It’s not “Democratic Decline.” It’s a crisis of faith in the system.
David Atkins with some good analysis and excellent advice. Time to stop handicapping horse races and start focusing on what we can do.
Charlie Cook has come out with what seems like the thousandth version of the “Declining Democrats need to give working-class voters something to believe in” story. That’s all well and good, of course: that the Democratic Party needs to embrace big ideas that restructure the economy in favor of the 99% is obvious and old hat by now at Hullabaloo and most other progressive venues.
But there’s something that sticks in the craw about the notion that the 2014 election represents a “decline” in the Democratic Party. Both the 2010 and 2014 elections were symptomatic of a newly sharpened trend in which Democratic voters turn out for Presidential elections but not midterms; 2014 combined this phenomenon with a very unfavorable Senate map and an economy that is still sour for nearly everyone but the top tier of incomes.

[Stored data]
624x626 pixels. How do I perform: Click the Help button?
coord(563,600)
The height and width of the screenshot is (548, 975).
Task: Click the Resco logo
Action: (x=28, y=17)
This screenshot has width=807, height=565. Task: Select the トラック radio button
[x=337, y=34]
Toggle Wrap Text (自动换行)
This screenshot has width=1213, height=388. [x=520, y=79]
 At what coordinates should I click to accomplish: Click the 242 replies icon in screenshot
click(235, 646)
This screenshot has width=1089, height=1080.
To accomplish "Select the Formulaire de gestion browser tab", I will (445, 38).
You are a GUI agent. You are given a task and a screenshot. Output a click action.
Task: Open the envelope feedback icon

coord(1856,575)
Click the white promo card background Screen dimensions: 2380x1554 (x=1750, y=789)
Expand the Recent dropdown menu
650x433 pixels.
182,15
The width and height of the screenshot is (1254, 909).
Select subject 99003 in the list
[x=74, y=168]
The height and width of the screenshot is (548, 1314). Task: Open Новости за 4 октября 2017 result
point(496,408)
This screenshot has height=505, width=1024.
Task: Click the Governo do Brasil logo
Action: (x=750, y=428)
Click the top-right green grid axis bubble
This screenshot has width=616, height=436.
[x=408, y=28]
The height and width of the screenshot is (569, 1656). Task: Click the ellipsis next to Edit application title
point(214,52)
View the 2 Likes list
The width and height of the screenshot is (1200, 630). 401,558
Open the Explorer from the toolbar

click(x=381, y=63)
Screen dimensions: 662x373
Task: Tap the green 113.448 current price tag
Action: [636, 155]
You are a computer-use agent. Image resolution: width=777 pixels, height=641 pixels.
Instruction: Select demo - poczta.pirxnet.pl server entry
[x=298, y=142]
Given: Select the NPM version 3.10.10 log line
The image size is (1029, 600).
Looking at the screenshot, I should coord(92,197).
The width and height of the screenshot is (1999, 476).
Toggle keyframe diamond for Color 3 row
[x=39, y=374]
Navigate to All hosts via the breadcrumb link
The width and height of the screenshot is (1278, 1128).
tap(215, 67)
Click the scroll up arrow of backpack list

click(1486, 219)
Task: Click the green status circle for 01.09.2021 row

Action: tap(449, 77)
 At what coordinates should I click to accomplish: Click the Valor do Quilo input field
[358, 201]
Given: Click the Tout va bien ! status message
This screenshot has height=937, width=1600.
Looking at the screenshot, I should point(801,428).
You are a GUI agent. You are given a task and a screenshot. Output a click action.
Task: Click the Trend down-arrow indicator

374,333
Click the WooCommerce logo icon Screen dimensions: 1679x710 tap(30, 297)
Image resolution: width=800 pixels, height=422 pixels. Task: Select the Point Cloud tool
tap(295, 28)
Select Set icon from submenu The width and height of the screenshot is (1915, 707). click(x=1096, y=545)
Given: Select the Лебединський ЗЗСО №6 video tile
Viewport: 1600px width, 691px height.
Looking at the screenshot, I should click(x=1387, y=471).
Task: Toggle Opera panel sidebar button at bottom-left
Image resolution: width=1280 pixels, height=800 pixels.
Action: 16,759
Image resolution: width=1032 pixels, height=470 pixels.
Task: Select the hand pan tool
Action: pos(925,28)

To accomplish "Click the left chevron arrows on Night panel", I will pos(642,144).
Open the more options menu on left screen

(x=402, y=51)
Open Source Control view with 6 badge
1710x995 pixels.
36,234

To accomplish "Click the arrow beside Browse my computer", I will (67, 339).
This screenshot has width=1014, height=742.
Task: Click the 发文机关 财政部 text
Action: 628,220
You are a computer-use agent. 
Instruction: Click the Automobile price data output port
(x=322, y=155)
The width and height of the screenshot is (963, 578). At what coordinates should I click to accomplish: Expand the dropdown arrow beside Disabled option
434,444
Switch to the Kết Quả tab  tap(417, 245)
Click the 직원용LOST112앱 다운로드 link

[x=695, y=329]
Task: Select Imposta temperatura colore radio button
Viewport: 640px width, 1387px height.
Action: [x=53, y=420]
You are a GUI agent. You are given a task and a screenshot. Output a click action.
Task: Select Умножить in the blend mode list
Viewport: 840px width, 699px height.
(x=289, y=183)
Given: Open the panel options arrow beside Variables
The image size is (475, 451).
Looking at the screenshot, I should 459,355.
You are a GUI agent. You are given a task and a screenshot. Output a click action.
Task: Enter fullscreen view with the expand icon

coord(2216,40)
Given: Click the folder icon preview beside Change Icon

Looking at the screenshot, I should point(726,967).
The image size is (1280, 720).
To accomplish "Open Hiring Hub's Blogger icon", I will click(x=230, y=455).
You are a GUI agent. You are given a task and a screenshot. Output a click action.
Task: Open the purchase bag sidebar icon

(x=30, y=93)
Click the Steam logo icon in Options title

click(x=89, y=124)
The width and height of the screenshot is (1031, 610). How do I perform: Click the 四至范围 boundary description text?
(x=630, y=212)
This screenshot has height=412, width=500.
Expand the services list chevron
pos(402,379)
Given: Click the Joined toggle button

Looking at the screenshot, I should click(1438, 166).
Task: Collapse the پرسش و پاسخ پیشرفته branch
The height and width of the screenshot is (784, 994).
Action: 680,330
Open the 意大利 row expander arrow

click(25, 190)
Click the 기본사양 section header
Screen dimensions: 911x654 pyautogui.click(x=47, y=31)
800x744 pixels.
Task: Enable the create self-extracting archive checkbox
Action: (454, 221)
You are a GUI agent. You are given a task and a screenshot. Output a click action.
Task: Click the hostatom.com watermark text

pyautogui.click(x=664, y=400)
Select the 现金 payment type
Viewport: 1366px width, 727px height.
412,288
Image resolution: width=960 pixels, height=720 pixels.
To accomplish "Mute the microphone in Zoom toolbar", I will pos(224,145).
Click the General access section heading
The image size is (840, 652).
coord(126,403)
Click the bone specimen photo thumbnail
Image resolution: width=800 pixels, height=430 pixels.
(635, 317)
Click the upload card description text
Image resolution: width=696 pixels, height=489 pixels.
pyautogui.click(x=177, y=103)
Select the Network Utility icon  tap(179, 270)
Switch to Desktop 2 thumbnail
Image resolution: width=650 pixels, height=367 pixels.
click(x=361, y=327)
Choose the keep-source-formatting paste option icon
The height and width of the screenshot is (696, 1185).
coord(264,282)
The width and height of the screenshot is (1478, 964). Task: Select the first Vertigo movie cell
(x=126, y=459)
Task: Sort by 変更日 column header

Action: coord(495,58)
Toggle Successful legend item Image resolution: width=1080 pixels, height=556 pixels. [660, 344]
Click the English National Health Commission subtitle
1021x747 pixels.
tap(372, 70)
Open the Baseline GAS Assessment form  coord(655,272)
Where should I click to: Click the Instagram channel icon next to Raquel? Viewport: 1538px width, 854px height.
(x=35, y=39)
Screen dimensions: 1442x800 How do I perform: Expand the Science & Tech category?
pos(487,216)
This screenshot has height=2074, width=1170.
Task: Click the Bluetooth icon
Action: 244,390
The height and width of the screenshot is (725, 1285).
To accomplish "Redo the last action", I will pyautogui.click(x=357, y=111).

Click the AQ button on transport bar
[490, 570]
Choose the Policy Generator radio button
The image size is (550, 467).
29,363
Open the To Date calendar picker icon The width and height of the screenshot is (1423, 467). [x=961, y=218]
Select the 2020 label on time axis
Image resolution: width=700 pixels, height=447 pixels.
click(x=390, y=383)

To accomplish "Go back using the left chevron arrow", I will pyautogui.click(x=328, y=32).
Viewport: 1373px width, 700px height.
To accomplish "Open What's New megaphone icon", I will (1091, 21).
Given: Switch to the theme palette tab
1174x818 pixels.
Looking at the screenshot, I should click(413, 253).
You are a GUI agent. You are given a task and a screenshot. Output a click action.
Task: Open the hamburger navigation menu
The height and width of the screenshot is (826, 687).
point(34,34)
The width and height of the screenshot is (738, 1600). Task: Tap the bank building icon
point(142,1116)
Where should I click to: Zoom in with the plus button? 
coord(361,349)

## THE PROBLEM
Continue the post about the Democrats' 2014 midterm losses, picking up right after its last sentence.

## RESULT BELOW
What we do know is that 2014 was an awful year for voter turnout generally. That’s not surprising considering that Americans trust their elite institutions less than they ever have, and that Congressional approval ratings are at or near all-time lows. People are discouraged and angry across the board; it just so happens that we came out of an electoral cycle in which more rabid conservatives turned out to the polls than staunch liberals did, with a particularly heavy impact on the Senate in conservative-leaning states.